= TEXTAUSZUG =
• • • • •
Reisemobil von Morelo mit barrierefreiem Paravan-Umbau auf der Stuttgarter CMT 2024.

 ©Michael Kirchberger

Der Einstieg in ein Wohnmobil oder einen Caravan ist in der Regel höher als bei einem Personenwagen. Diese Hürde können Rollstuhlfahrer mit einem Kassettenlift und einer Türverbreiterung überwinden. Für Menschen mit Bewegungseinschränkungen, die Schwierigkeiten beim Einstieg haben, aber noch kurze Strecken zu Fuß zurücklegen können, ist der Trittbrett-Standlift die richtige Lösung. Er ist platzsparend im Innenraum eingebaut und lässt sich mit wenigen Handgriffen in die Einstiegs- oder Ausstiegsposition schwenken. Eine Fernbedienung aktiviert die Hubfunktion.

Beim Camper von Doris Frey beispielsweise ging es um eine Pedal- sowie um ein eine Polstererhöhung für den Fahrersitz. Damit ist die nur 1,38 Meter große Verwaltungsfachangestellte in der Lage, das Lenkrad sicher zu erreichen. Sie ist mit ihrem Lebensgefährten auf Europareise gegangen. Mittlerweile haben sie mehr als 15.000 Kilometer mit ihrem Wohnmobil zurückgelegt und Europa von Norden nach Süden sowie von Osten nach Westen durchquert. „Wir hatten wunderbare Erlebnisse mit Campern aus der ganzen Welt und vor allem mit den Einheimischen“, erzählt Doris Frey.

Bei schwereren Einschränkungen und großen Reisemobilen bauen die Monteure bei Paravan ein Schienenliftsystem unterhalb der Decke ein, das die Nutzung der Dusche und der Toilette erleichtert. So lassen sich auch die Hindernisse auch von Menschen mit erheblicher Mobilitätseinschränkungen überwinden. Eine Preisangabe will man bei Paravan nicht machen. Es handele sich schließlich um reine Manufakturarbeit und keine Serienproduktion, heißt es. Gleichwohl reicht die Spanne von etwa 5000 Euro für einfache Hilfen wie Pedal- und Sitzerhöhung bis zu mehreren 10.000 Euro für Komplettlösungen im integrierten Liner, dessen Anschaffung ohnehin schon im satt sechsstelligen Bereich siedelt.
• • • • •
(Gespeicherte Dateneinträge)
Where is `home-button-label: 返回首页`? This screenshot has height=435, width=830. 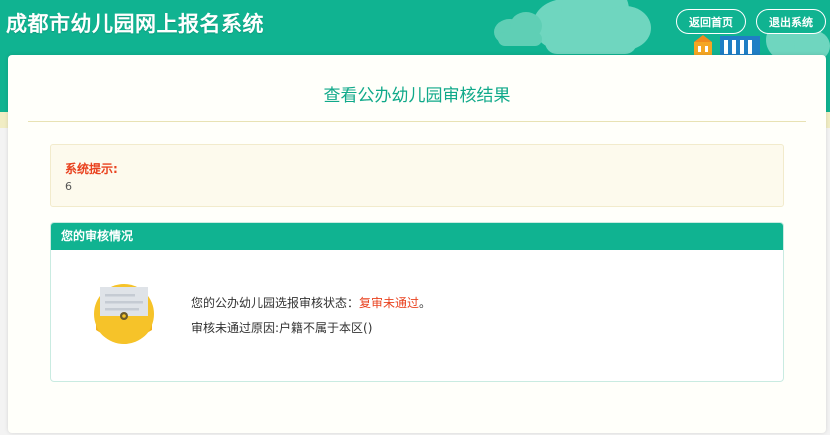 home-button-label: 返回首页 is located at coordinates (711, 22).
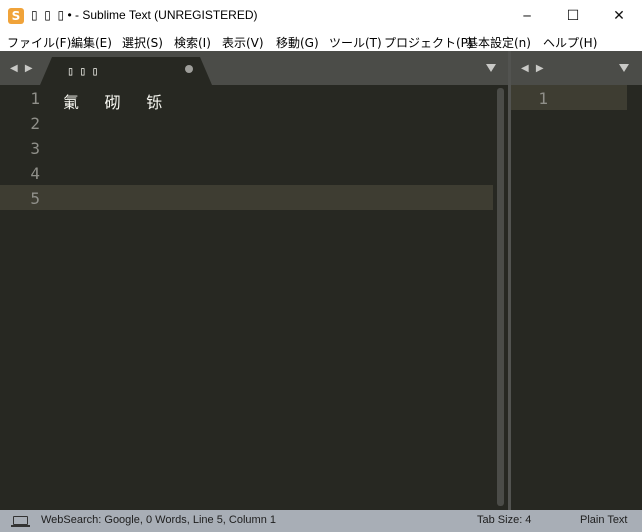  Describe the element at coordinates (504, 520) in the screenshot. I see `tab-size-indicator: Tab Size: 4` at that location.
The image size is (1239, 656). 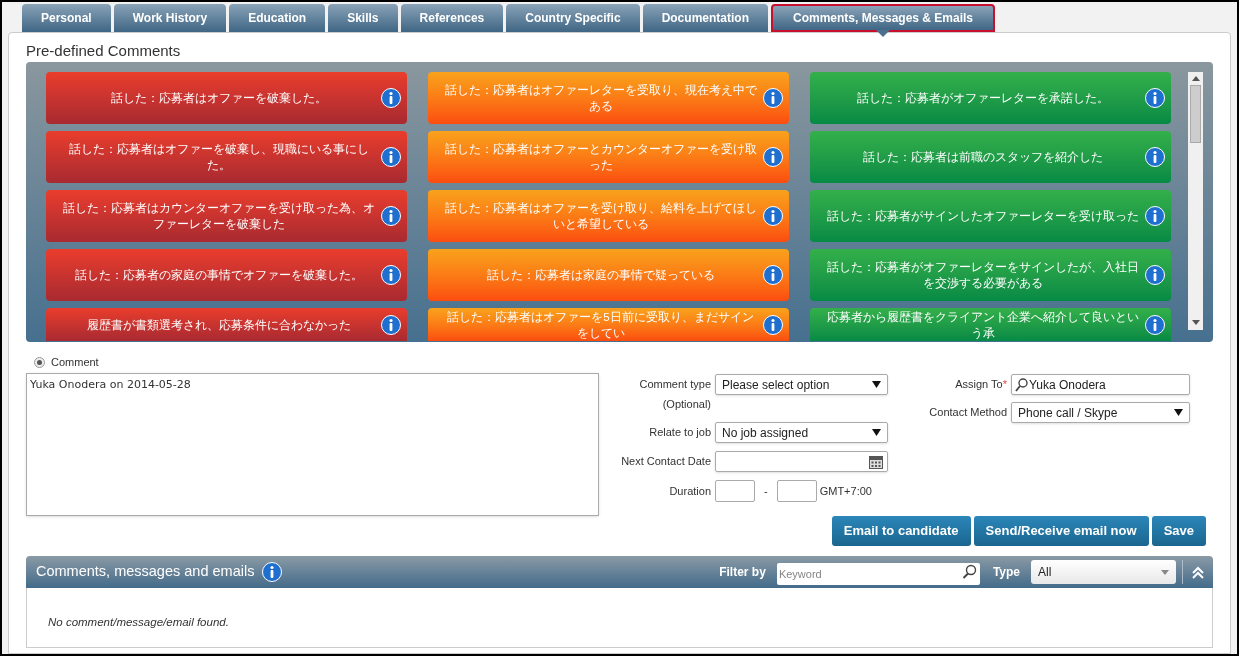 What do you see at coordinates (705, 18) in the screenshot?
I see `tab: Documentation` at bounding box center [705, 18].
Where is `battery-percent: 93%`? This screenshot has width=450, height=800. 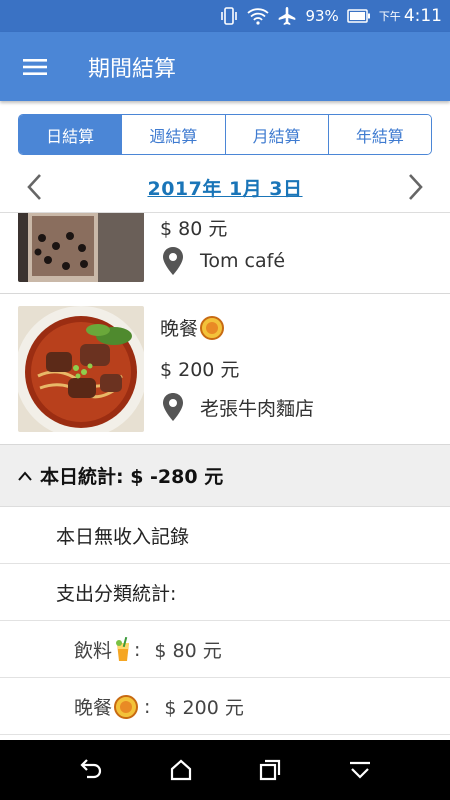
battery-percent: 93% is located at coordinates (322, 16).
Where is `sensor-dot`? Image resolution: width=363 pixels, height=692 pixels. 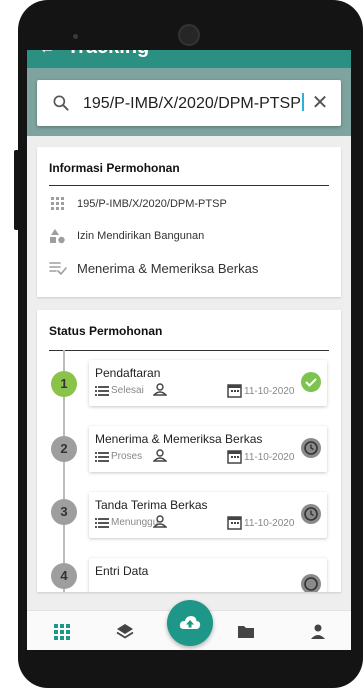 sensor-dot is located at coordinates (76, 36).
• • • • •
= AUFGABE =
Schreibe die Fortsetzung des Textes über barrierefreie Wohnmobilumbauten im Anschluss an seinen letzten Satz.

= LÖSUNG =
Ein weiterer Spezialist hat vor allem Wohnwagen im Fokus. Der Handelsbetrieb Caravan Brecht in Heilbronn bietet unter anderem zwei Grundrisse der Marke Hobby an. Die Inhaberin des Unternehmens, Manuela Brecht, ist Mitglied im Deutschen Caravaning Handelsverband und kooperiert bei den Umbauten eng mit Hobby. Viele der notwendigen Umbauten des Innenraums erledigt der Hersteller bereits im Werk in Fockbek. Die Feinarbeit und der Einbau einer Auffahrrampe für den Rollstuhl beispielsweise, die sich bei Nichtgebrauch unter den Wagenboden schieben lässt, wird dann beim Modell Maxia 585 UL-R in Heilbronn für 5100 bis 11.000 Euro erledigt.

Paravan hat für Camperin Doris Frey ein an ihre Bedürfnisse angepasstes Wohnmobil umgebaut.

 ©Paravan

Gegen Aufpreis gibt es außerdem eine elektrische Winde, die den Rollstuhl samt seinem Nutzer über die schiefe Ebene zieht. Erhältlich sind obendrein ein Rangiersystem und hydraulische Automatikstützen, die es auch einem Menschen im Rollstuhl ermöglicht, den Wohnanhänger an- oder abzukuppeln und ihn auf dem Stellplatz zu positionieren.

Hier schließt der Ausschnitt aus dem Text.